- _TASKS TO COMPLETE_
1) In the article about footballers declaring for Northern Ireland or the Republic of Ireland, how long had Michael O'Neill been in charge without a win?
2) Write the next part of the article about footballers declaring for Northern Ireland or the Republic of Ireland, picking up after its last sentence.
+++ PROVIDED TEXT
The decision taken by any footballer to either declare for Northern Ireland or the Republic of Ireland is not and never will be a black and white one. It’s a contentious topic to say the least but there really is no right or wrong answer; it all hinges on circumstance.
The older I get, the harder I find it to feel some fathom of national pride; I didn’t ask to be born here.
According to my passport I am Irish and that’s where nationality stops and starts for me. It’s something that has only come upon me in recent months but cheering on a team, a person or even listening to a particular band just because they are from the same country or city as me is just something I don’t find appealing.
There are people living in Lima, Delhi and Shanghai that I would have more in common with than with some of the people living on the Culmore Road, Kilfennan or the Glen.
But that’s how I feel and it’s only my opinion. I am not for one moment saying that everyone should be like me. After all it takes all sorts to make the world go around.
Some people, including footballers, feel a tremendous sense of national pride and from the moment they start kicking a football, lining out for either Northern Ireland or the Republic of Ireland, becomes their dream.
Northern Ireland manager, Michael O’Neill is a Catholic from Portadown. The former Shamrock Rovers boss represented Northern Ireland over 30 times during his international career and love him or hate him, he’s been employed by the Irish Football Association to build a new team and win matches.
O’Neill, who is still seeking his first win after 13 months in charge, is well within his rights to talk to any eligible player about representing Northern Ireland - that’s his job.
I don’t think O’Neill has any ulterior motives when he does this; he just wants to do whatever he can to hopefully help Northern Ireland reach a World Cup or a European Championship.
Earlier this week, Michael O’Neill, said he thought some players who were born in the North of Ireland but who have since declared for the Republic of Ireland made poor choices.
“Marc Wilson had his problems, James (McClean) has had his problems, Darron Gibson has certainly not played anywhere near as much for the Republic of Ireland as he would have done for Northern Ireland,” said O’Neill.
++++++
+++ AVAILABLE DATA
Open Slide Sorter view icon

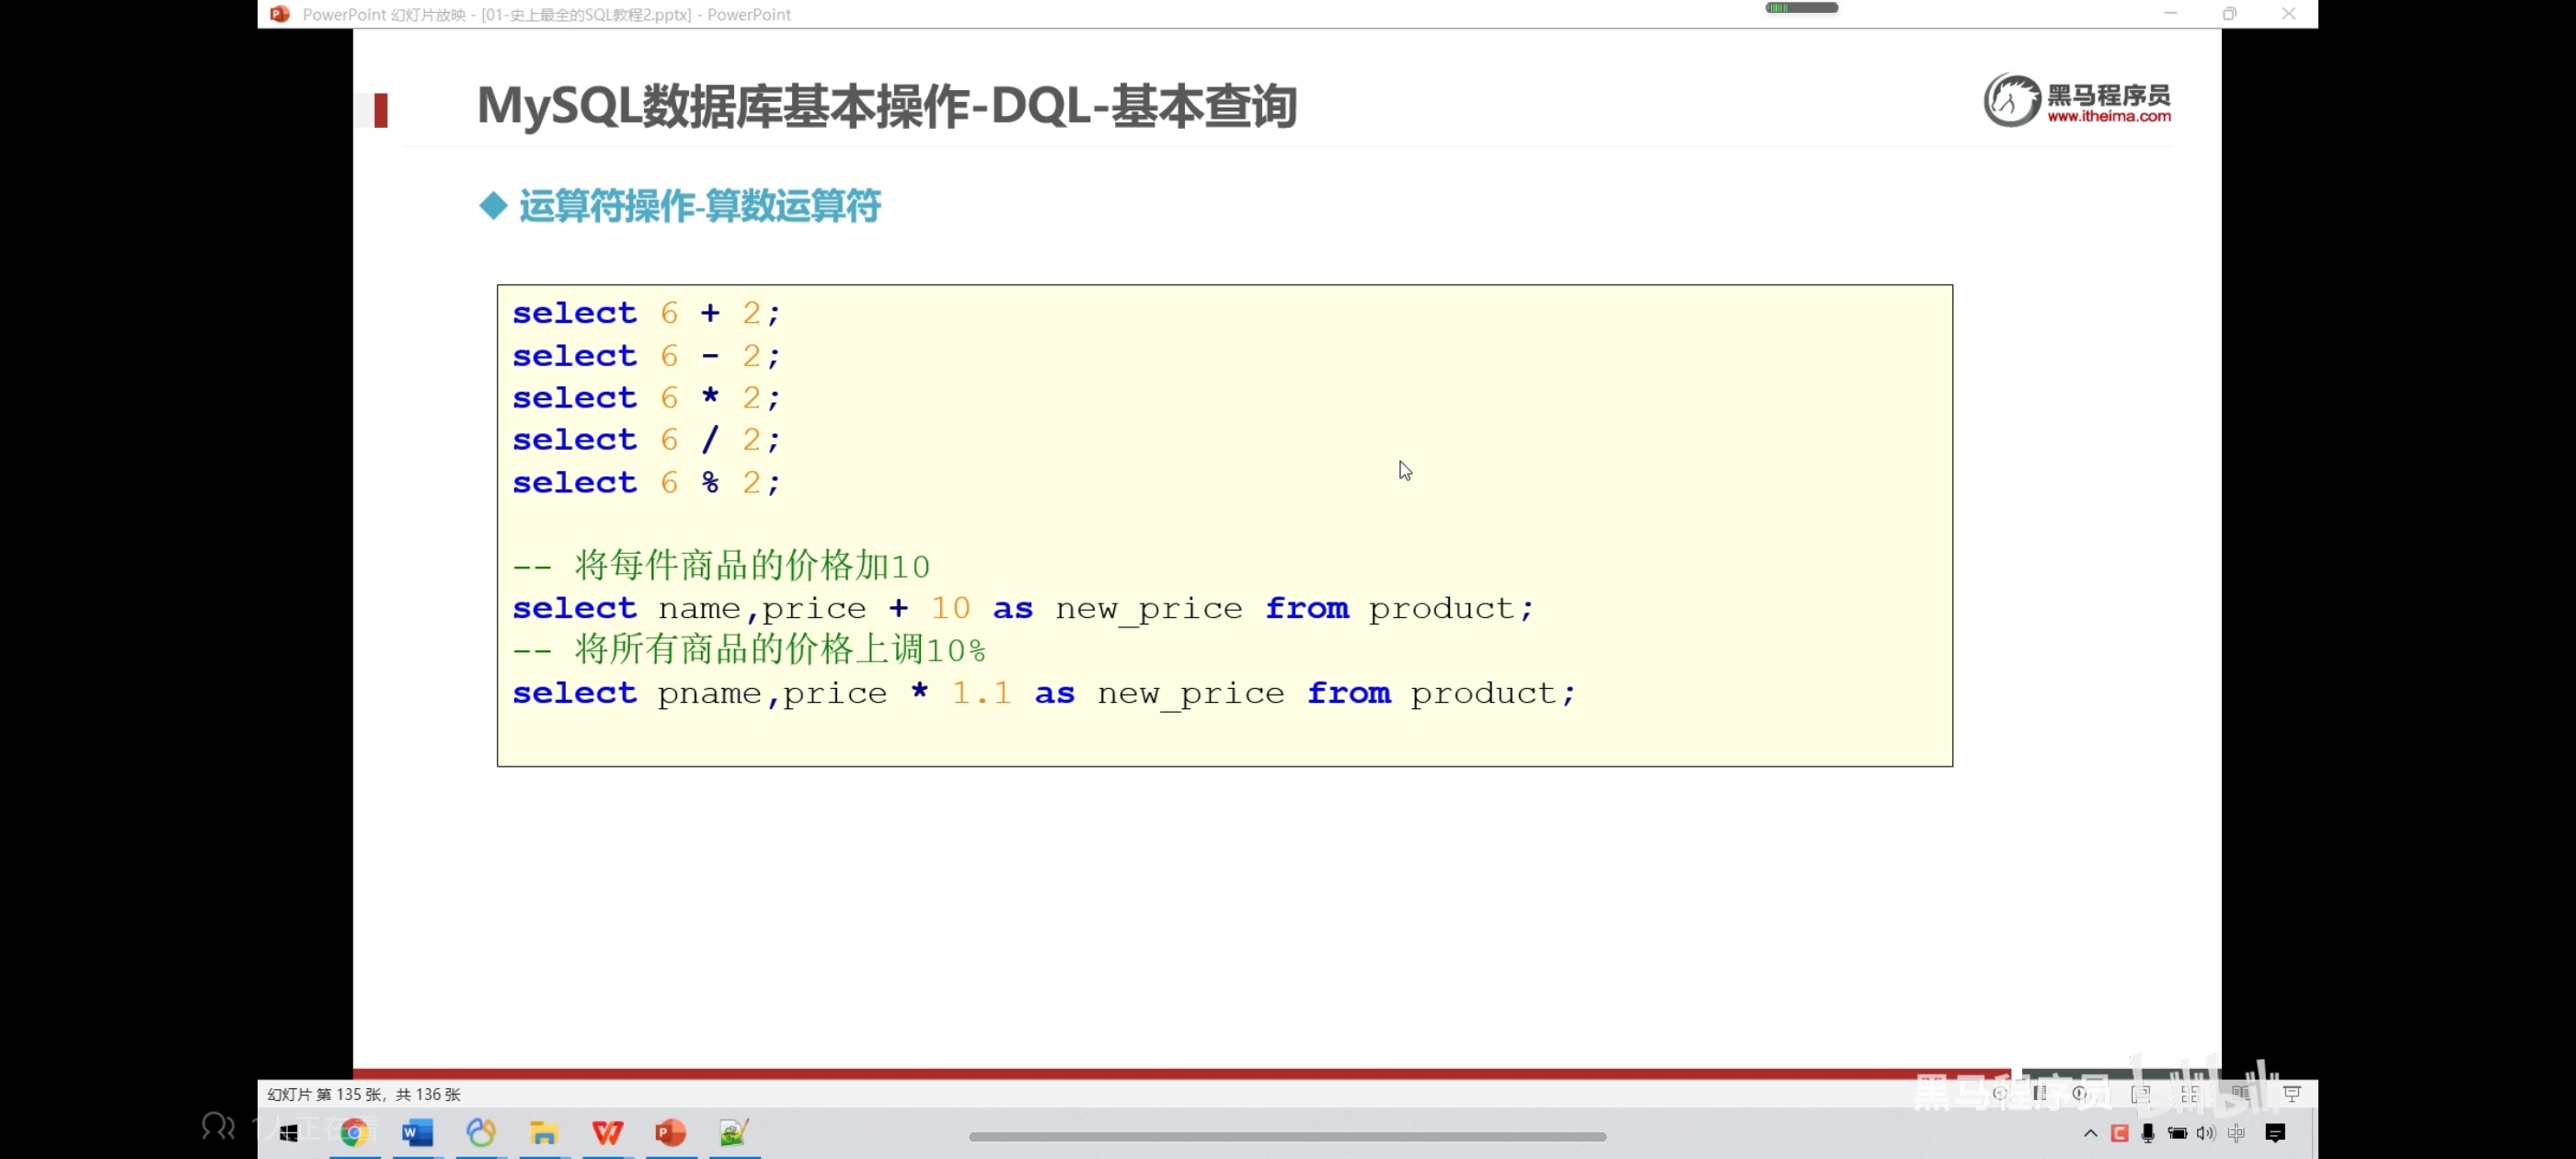click(x=2190, y=1094)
++++++
- _RESPONSES FOR EACH TASK_
1) 13 months.

2)
“Daniel Kearns, I feel a bit sorry (for). He was, possibly, a young lad that was put in a position that maybe the association shouldn’t have put him in.
“As a player at 17 or 19, to change your allegiance without any potential promise of a full international career, I think there’s a moral issue there. I don’t think that’s to the benefit of a player’s career. And I think there is a moral aspect, as an association, to make sure that the interest is genuine.”
It would be far too easy for me to defend the concept if Irish identity and totally discredit Michael O’Neill but if I am honest, I think he has a point.
Antrim born Marc Wilson, who looks set to start for the Republic of Ireland against Sweden on Friday, hit back at O’Neill, telling him to mind his own business and insisting that he didn’t chose to play for Ireland to further his career.
“I don’t know how he [Michael O’Neill] could say we would have had a better career if we chose to play for Northern Ireland to be honest,” said Wilson.
“I think that’s none of his business. You don’t pick your country for a career, definitely not.”
I can see why O’Neill feels so strongly about someone like Wilson. If Wilson felt so strongly about his Irish identity then why did he represent Northern Ireland at underage level.
The same can be said about Derry born duo James McClean and Shane Duffy (both of whom represented Northern Ireland at U21 level). If they are and I can only imagine, were, proud to be Irish then why represent Northern Ireland?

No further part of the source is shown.